Sí, es verdad, el presidente dominicano tiene razón. No somos un estado fallido. Y no lo somos porque, hablar de fallos eximiría de culpas a quienes asumieron, vía de hecho o de derecho, la construcción de este polémico estado que unos dan por fallido y otros tienen por exitoso; porque hablar de fallido, reduciría la […]
Sí, es verdad, el presidente dominicano tiene razón. No somos un estado fallido.
Y no lo somos porque, hablar de fallos eximiría de culpas a quienes asumieron, vía de hecho o de derecho, la construcción de este polémico estado que unos dan por fallido y otros tienen por exitoso; porque hablar de fallido, reduciría la responsabilidad de los autores al simple y tonto nivel de una disculpa.
No voy a insistir mucho sobre el nefasto papel que en ese supuesto fallido intento jugaron aquellos que hoy honramos como próceres, estadistas y padres de la democracia contemporánea. Casi ni voy a hablar de aquel viejo y repetido lamento de Balaguer, cada vez que, mirando a este pueblo, se quejaba de que no fuéramos suizos, suiza condición que nos hubiera rescatado del dolo y la haraganería. Ni de otros ex presidentes que, estadística en mano, sentenciaron al 99 por ciento de la ciudadanía por corrupta; o de quienes achacaron a la mala alimentación nuestra perversa costumbre de no pensar.
La clase política dirigente de este país tiene años trabajando para que este proyecto nacional dominicano resulte fallido, y nadie mejor que esa clase ha contribuído tanto y durante tantos años a que la sociedad dominicana tenga tan pobre opinión de sí misma, a que esta ciudadanía haya perdido la fe y la esperanza en un proyecto común y propio. Esa clase que hoy denuncia la «invasión haitiana», la misma que la propiciara entonces, cuando el país vivía de la caña y no de las remesas, y que la sigue alentando hoy para mantener los salarios de hambre, es la responsable de planificar el caos al que nos ha conducido. Por ello no es posible hablar de estado fallido, porque el supuesto fallo ha sido ideado, planificado y corregido, con premeditación, alevosía y, hasta es posible que nocturnidad.

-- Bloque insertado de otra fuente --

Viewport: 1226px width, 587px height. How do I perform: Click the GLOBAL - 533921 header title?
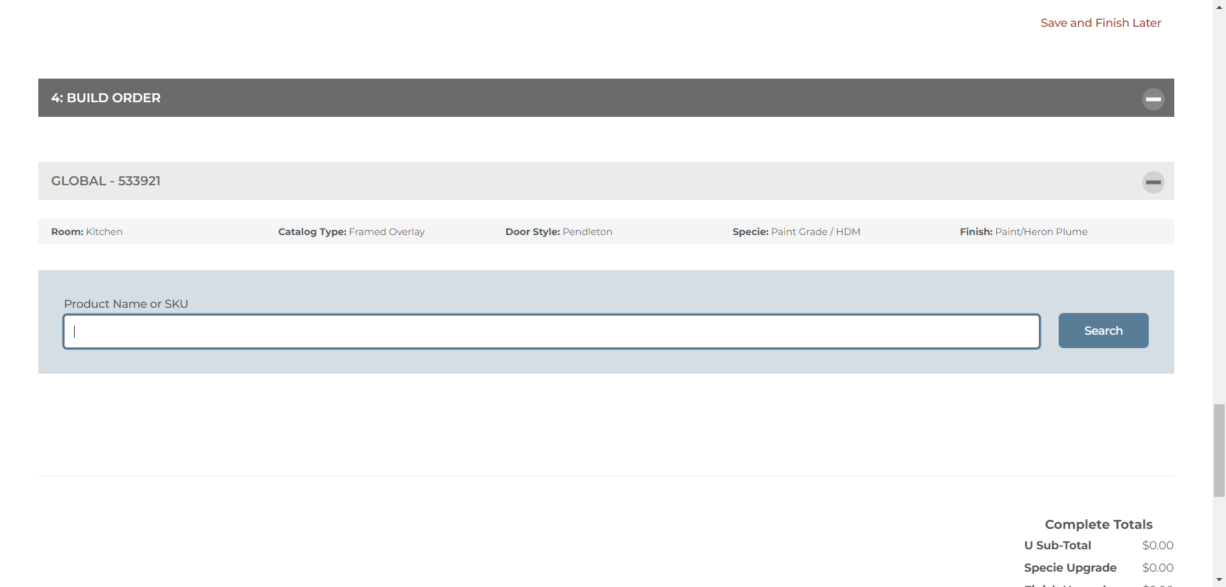(106, 181)
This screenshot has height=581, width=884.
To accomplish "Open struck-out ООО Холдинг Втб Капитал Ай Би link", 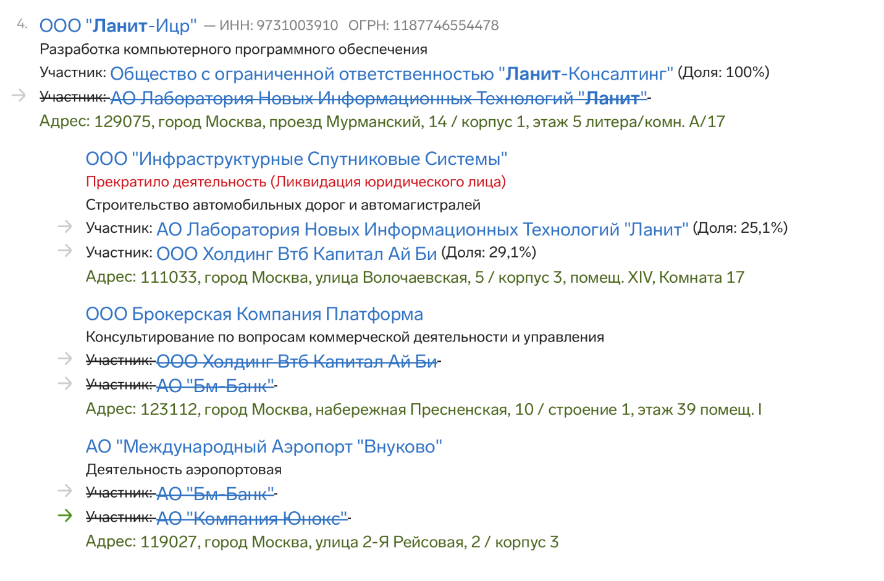I will pos(297,362).
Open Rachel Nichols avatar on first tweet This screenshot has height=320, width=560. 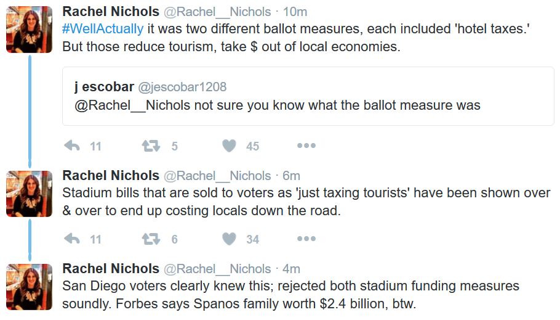pyautogui.click(x=30, y=30)
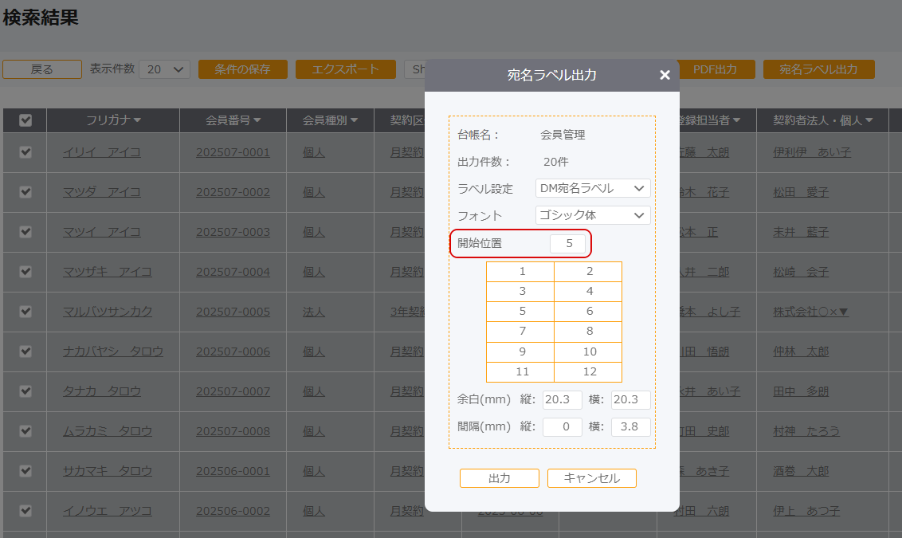Click the エクスポート button

click(x=345, y=69)
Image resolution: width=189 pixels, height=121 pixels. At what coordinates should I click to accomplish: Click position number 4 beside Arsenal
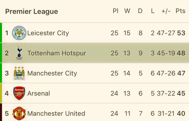click(x=7, y=93)
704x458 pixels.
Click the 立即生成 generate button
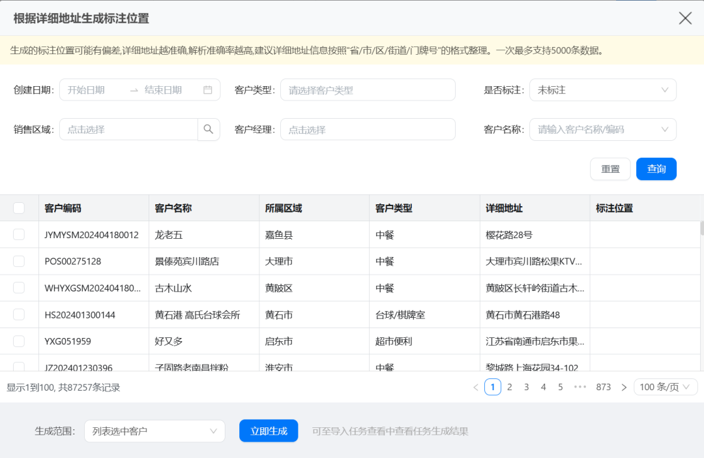click(269, 431)
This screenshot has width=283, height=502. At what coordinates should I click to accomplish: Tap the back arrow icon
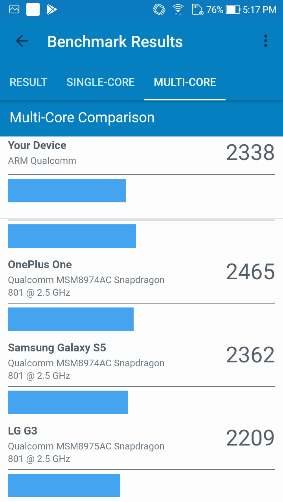click(22, 41)
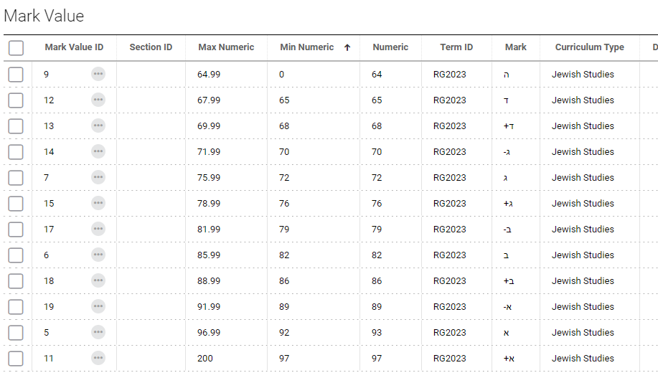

Los presupuestos nacionales de todos estos años no pueden ser fallidos. Antes de destinar el 2 por ciento a la educación y el 50 por ciento al pago de la deuda externa o un porcentaje semejante a gastos militares o a metros imposibles, los bienpensantes, apandillados en comités de estudio y de trabajo, estudiaron antecedentes, trazaron rectas y curvas, tiraron planos, sopesaron circunstancias, consultaron con la embajada… Sus presupuestos, los que la República viene estudiando y proponiendo desde que fue reconocida como tal, no se improvisan, ni están supuestos a correr la suerte del azar o la casualidad, como si fueran billetes de lotería que a veces se cobran y a veces se fallan. No se trata de un batazo que, a centímetros, se fue de foul; de un remate que pegó en el poste o de una pelota que, finalmente, no quiso entrar en la canasta; somos lo que sembramos.
No son datos fallidos, ni estudios fallidos, ni planos fallidos, ni embajadores fallidos… Lo que hoy somos comenzamos a serlo hace ya mucho tiempo, cuando esa clase y esos dirigentes nos condenaron a no ser un país, sino un paisaje, convirtiéndonos desde entonces en un hotel con aeropuerto.
¿Cómo no puede considerarse quebrado, económica y moralmente, un estado en el que para recuperar la salud hay que apelar a los medios de comunicación dando página o micrófono a la súplica de quien no tiene 5, 20 ó 50 mil pesos para salvar la vida? ¿Cómo no va a ser inmoral un estado en el que las medicinas y los libros deben pagar impuestos mientras se exonera de pago a las máquinas tragaperras?
¿Cómo no va a poder hablarse de fracaso en una sociedad en la que ser mujer es la primera causa de muerte entre las mujeres?
Pero si hablo de un estado quebrado o inmoral, y no fallido, es porque este caos, este desorden, esta vergüenza, tiene nombres y apellidos, y no fue un error, un cálculo incorrecto, un fallo en cualquier caso el que determinó su estrepitoso fracaso; sino el resultado de aplicar políticas inhumanas cuyo único posible desenlace sólo podía ser engendrar una sociedad deshumanizada.